A container registry is a service that stores, versions, and distributes container images for pushing by builds and pulling by deployments.

A container registry is a server that stores and distributes container images. Build pipelines push images to a registry, and runtimes or orchestrators pull them when launching containers. Examples include Docker Hub, GitHub Container Registry, Amazon ECR, Google Artifact Registry, and Azure Container Registry, as well as self-hosted options like Harbor.

How It Works

Registries implement the OCI Distribution Specification, an HTTP API for uploading and downloading image layers and manifests by name, tag, and digest. When a client pulls an image, the registry returns a manifest listing the required layers; the client downloads only layers it does not already have cached. A registry may host many repositories, each holding multiple tagged versions of an image.

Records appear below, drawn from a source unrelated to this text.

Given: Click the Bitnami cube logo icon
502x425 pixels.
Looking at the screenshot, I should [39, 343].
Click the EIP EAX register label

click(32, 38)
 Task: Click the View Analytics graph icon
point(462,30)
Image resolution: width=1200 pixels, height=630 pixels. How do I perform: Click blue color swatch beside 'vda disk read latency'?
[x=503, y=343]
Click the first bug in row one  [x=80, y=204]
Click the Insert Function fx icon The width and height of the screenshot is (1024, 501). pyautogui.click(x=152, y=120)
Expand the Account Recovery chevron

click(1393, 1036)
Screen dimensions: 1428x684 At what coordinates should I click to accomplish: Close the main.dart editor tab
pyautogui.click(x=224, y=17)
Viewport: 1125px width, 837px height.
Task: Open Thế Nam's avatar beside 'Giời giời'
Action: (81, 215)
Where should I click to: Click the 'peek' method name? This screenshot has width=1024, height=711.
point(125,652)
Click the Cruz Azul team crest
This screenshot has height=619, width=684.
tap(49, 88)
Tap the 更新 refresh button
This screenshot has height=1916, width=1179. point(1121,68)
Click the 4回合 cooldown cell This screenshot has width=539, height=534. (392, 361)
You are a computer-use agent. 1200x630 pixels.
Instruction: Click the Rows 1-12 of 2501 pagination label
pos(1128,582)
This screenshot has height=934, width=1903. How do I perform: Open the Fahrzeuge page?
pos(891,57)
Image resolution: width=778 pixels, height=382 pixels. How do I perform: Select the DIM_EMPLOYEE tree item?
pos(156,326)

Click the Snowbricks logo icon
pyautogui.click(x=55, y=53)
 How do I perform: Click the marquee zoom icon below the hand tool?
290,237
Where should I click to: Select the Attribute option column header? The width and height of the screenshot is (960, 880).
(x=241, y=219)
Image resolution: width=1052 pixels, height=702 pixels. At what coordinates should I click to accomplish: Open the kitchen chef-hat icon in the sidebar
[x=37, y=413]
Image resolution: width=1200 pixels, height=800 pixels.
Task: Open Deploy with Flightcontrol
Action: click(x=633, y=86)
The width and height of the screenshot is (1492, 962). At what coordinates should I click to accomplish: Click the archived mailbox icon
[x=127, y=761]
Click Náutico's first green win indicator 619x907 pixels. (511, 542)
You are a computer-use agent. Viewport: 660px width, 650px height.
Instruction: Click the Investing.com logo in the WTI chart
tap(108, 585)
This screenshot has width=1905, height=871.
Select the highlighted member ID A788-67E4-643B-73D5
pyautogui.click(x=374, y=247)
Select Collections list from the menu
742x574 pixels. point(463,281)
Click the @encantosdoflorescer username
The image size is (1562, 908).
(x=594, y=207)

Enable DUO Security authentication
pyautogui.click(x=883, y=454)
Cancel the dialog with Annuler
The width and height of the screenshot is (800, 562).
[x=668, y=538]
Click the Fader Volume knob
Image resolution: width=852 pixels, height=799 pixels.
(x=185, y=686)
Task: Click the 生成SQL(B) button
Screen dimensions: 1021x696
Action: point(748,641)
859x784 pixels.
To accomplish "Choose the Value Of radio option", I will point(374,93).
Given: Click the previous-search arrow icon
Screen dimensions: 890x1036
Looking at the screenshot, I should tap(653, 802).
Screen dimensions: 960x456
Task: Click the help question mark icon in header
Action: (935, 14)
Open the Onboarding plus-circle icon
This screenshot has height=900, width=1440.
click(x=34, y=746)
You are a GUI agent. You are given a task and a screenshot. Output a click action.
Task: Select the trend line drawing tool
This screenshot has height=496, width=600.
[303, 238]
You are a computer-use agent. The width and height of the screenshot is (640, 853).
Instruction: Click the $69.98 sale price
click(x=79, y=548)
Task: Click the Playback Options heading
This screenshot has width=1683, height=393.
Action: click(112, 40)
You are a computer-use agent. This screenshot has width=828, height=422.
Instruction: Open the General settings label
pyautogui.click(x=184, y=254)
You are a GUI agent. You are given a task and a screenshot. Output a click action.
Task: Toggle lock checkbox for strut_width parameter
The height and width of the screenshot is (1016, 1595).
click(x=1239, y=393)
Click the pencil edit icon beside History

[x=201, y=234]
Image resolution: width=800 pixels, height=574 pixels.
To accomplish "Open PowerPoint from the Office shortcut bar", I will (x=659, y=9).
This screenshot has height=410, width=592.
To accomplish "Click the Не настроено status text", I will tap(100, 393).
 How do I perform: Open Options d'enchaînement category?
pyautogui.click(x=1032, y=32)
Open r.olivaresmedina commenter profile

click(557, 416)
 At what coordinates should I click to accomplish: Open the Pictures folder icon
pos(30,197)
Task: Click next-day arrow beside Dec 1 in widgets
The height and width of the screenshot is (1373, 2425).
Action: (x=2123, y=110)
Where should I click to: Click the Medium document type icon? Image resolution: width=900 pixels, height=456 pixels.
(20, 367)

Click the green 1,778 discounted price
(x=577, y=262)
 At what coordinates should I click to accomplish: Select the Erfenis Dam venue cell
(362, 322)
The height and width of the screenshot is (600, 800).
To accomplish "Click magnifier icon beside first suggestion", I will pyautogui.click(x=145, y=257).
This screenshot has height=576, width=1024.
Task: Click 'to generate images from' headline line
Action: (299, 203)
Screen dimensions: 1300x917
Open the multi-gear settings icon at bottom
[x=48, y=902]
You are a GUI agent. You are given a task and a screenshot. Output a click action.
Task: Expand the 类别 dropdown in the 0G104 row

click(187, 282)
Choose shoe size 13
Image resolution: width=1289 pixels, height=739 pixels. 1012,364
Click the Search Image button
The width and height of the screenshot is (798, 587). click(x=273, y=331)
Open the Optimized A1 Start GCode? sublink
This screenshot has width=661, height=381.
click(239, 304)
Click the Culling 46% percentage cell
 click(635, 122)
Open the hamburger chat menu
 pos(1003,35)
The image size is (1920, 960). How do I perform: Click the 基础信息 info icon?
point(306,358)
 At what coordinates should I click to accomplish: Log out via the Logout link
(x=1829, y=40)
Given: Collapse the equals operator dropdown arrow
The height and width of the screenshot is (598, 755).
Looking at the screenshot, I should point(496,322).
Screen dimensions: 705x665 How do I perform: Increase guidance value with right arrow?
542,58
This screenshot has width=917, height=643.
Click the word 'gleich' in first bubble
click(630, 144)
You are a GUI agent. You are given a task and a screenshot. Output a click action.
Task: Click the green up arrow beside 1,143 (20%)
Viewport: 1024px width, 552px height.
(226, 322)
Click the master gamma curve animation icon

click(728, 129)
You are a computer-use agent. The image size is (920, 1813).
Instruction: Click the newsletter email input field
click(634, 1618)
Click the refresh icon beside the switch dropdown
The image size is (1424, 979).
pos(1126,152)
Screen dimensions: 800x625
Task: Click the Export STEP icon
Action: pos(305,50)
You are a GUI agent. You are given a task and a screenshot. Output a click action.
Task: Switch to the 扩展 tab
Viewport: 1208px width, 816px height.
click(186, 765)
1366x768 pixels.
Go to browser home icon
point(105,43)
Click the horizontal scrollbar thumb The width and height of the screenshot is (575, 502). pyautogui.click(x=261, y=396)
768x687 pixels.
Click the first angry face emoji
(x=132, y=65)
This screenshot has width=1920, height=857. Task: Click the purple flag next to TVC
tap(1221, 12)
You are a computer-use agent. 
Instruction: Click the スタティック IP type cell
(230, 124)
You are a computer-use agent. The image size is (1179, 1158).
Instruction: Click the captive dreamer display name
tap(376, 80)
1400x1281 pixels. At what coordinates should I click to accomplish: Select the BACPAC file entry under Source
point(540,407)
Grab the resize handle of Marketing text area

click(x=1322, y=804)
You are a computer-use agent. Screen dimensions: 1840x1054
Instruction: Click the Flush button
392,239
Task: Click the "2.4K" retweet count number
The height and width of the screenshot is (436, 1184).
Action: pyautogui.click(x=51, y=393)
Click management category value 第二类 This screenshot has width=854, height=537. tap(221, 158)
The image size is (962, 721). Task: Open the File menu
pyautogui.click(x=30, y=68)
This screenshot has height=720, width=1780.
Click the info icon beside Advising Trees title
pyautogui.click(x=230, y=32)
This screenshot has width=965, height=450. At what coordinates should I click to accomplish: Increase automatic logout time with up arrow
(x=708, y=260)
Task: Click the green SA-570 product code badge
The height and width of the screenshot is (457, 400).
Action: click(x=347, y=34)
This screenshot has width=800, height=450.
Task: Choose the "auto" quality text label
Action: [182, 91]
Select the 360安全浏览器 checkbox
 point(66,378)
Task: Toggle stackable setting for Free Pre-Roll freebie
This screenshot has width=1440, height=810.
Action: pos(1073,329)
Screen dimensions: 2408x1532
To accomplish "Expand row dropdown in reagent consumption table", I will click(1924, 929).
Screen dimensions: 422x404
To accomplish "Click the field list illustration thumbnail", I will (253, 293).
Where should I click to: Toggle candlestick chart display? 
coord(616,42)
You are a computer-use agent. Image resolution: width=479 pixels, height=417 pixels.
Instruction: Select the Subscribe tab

Registries are typically authenticated and can be public or private. Many add features such as vulnerability scanning, image signing and verification, replication across regions, retention policies, and access controls.

Why It Matters

The registry is the distribution backbone of a container platform. It is the single source of truth for what gets deployed, so its availability and integrity directly affect releases. Pulling from a slow or unreachable registry can stall deployments and autoscaling.

Security matters here too: a compromised registry or a pulled-but-untrusted image can introduce malware into production. Teams mitigate this with private registries, signed images, admission policies that reject unsigned images, and scanning on push.

Related Terms

A registry stores container images defined by the OCI image spec, which a container runtime pulls to create a container.